= Passage =

[03:50] It's an ingest functions tips chat. The tips chat opens up resource chat. So kind of generically, any resource can be used. In this case it's our tip. And inside of that, this gets a little hairy, but it opens up the workflow, loads that via its slug from sanity, and goes through and finds the system prompt.

[04:23] I'm not super stoked with the logic flow here because it's, it was simple when I started and now it's becoming more complex. So this probably needs to be reshaped a little bit in terms of how it's loading this and what the workflow means or if we even want a workflow and we're just talking about prompt presets which might make more sense than workflows in this particular circumstance. It would definitely make this, it would be more representative of how this is being used if it was simply load the prompt. And then this goes through, and I actually try to parse the content of that. So basically whatever the content is of the system prompt that it loads, and I parse that as JSON and then send it through Zod.

[05:13] So if it isn't an array of chat completion requests objects, it'll actually throw and then it just assumes that the content is text and we want to do that. One of the things it will do also if it does find an array of chat completion messages, will go through them one by one and parse the individual contents so that we can use Liquid in each of those if it was a JSON response. And if this throws any errors at all, it just comes down here and parses it as normal. So you get that same parsing. And this one's actually the one that this example was using.

= What to work on =
**1)** Copy word for word the part of the tips chat transcript that opens with the words containing "[05:13] So if" and closes with "example was using.".
**2)** Pick up the transcript about loading and parsing the system prompt, and continue it from where it stops.

= Dataset section =
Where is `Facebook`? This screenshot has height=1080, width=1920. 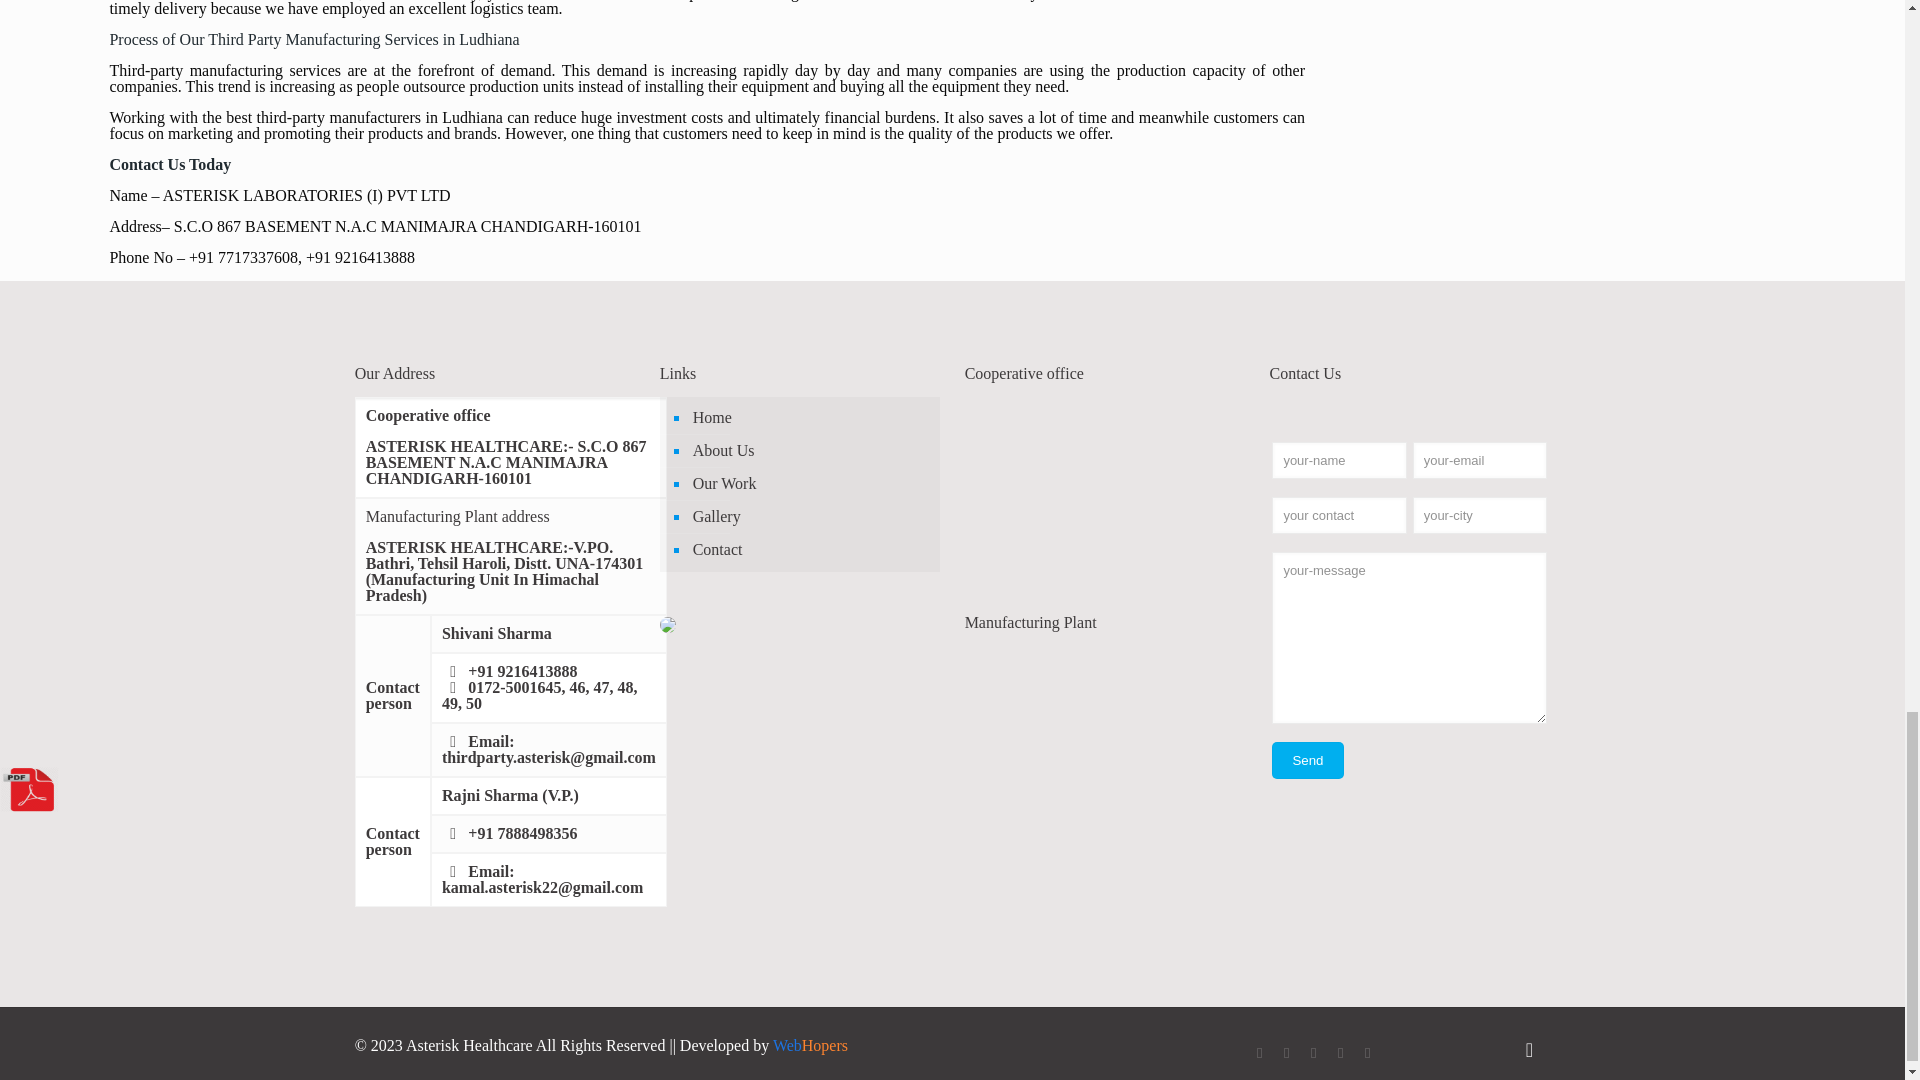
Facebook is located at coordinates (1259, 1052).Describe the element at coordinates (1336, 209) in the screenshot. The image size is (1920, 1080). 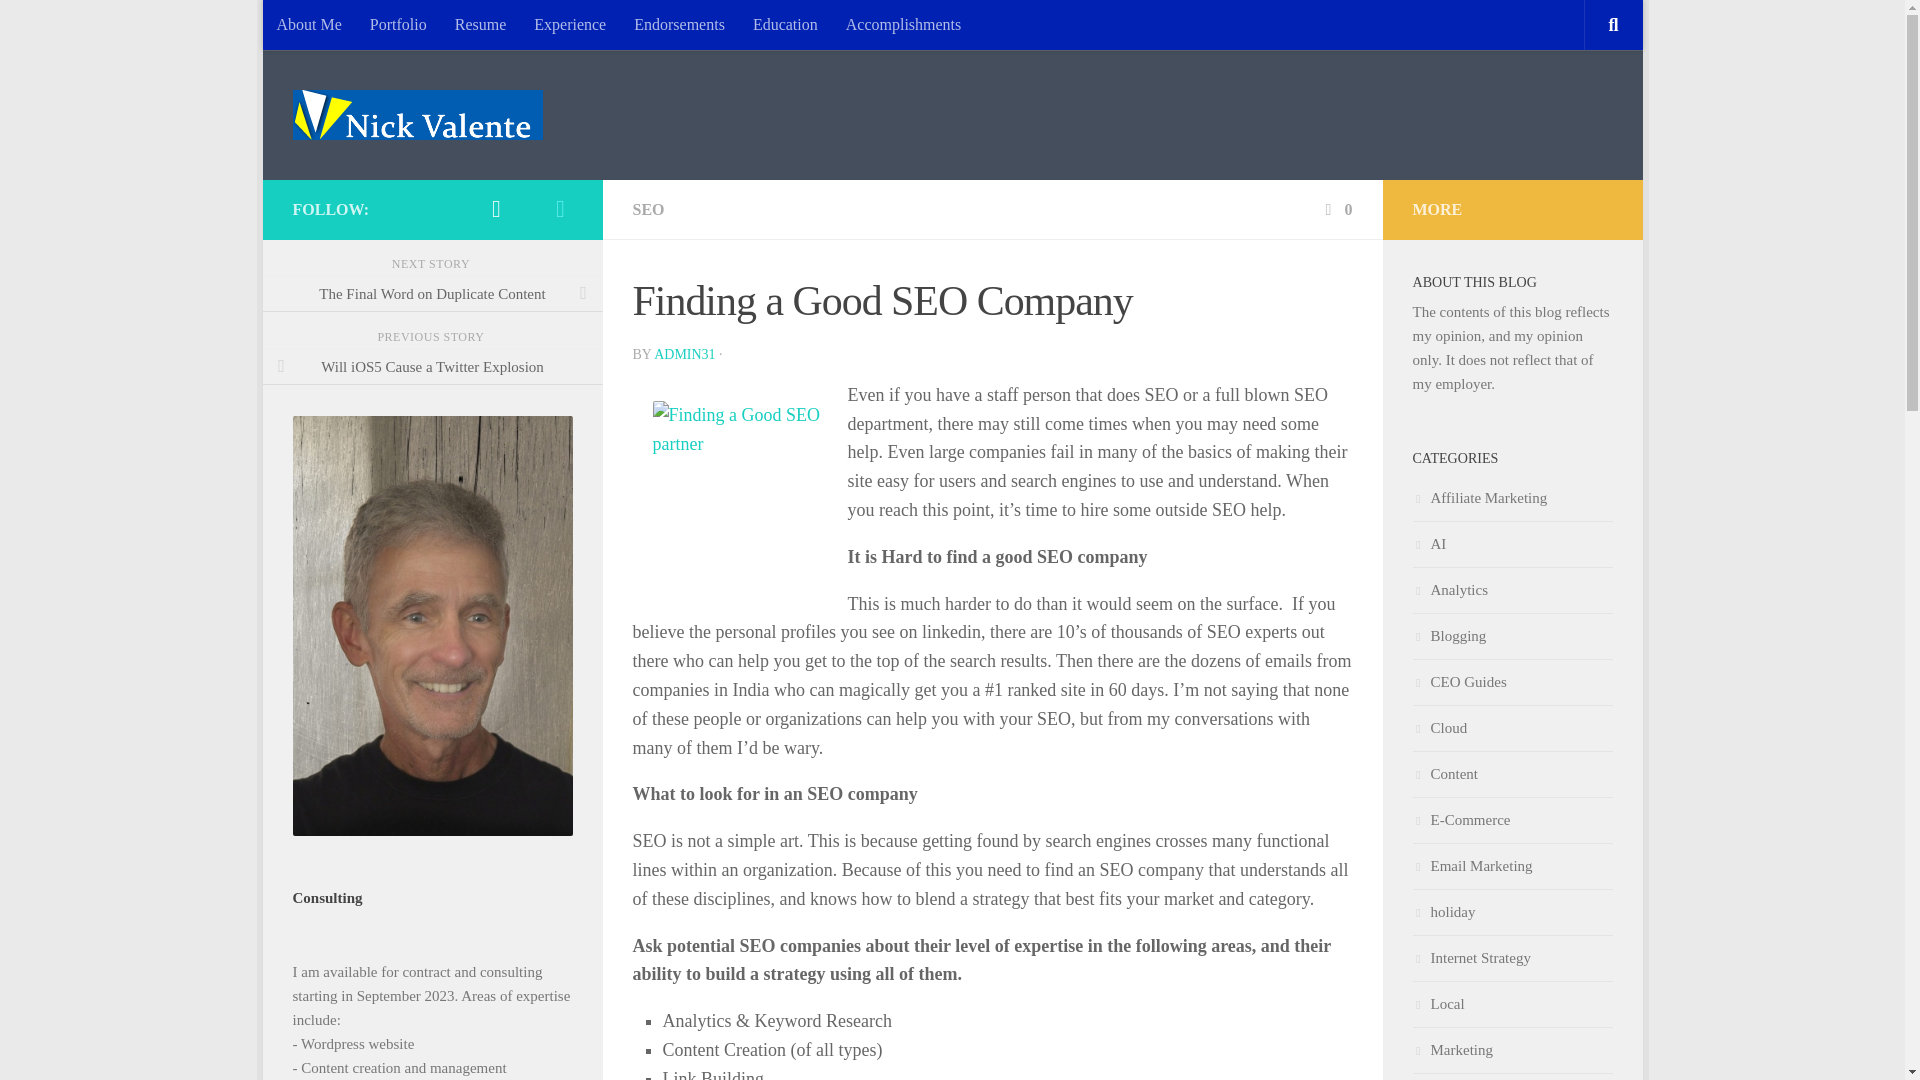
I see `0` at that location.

= Exercise answers =
**1)**
[05:13] So if it isn't an array of chat completion requests objects, it'll actually throw and then it just assumes that the content is text and we want to do that. One of the things it will do also if it does find an array of chat completion messages, will go through them one by one and parse the individual contents so that we can use Liquid in each of those if it was a JSON response. And if this throws any errors at all, it just comes down here and parses it as normal. So you get that same parsing. And this one's actually the one that this example was using.

**2)**
[06:03] Down here if messages length is less than or equal to 2 and this is because we send with each chat message we actually send two messages The first being a snapshot of the current state. So let's see if I can... It's a valid article. So there's a system message that comes over, and this is an article, but it's the same. It has the current title and the current body as a system message, just so this is unsaved.

[06:40] You get the saved version at the beginning and then the unsaved version as this goes along. One of the things I was considering is having an initial chat function and then have that actually listen for continuations and then listen for whatever the end circumstance is or have it time out over a certain time. It would be nice to persist these so that inside of our UI over here you'd be able to somehow you know like have a have a plus or whatever right here that would allow you to basically have threads. This is something that ChatGPT does and that the threads would get summarized and you could revisit them and start them back up, that sort of thing. And then also multiple players.

[07:36] So two of us could be working on this or you could have kind of assistants here that would, you know, you can have a stack of them and these might load dynamically and you'd have the ability to combo box and search these or add new drafts. These are kind of like custom GPTs in the chat GPT sense, but having some sort of way to persist these because as of right now if I refresh this we come back into the default state and we lose all of that chat goodness. Let's see And then this gets into the workflows. I'm not actually doing anything there in terms of what's next. Here's where it actually answers the user message.

[08:58] I guess the user message could include liquid template team as well, which is kind of cool. This makes me curious if it's catching this. I don't actually understand just by looking at it what's what's going on. So I was logging that out just to check and it does actually get that current user message which is good but I was I don't know what this splice is doing here and we're not and I thought this was kind of fun in my current user message I can throw that down there throw that down there. And then I'm pretty sure what that's going to do.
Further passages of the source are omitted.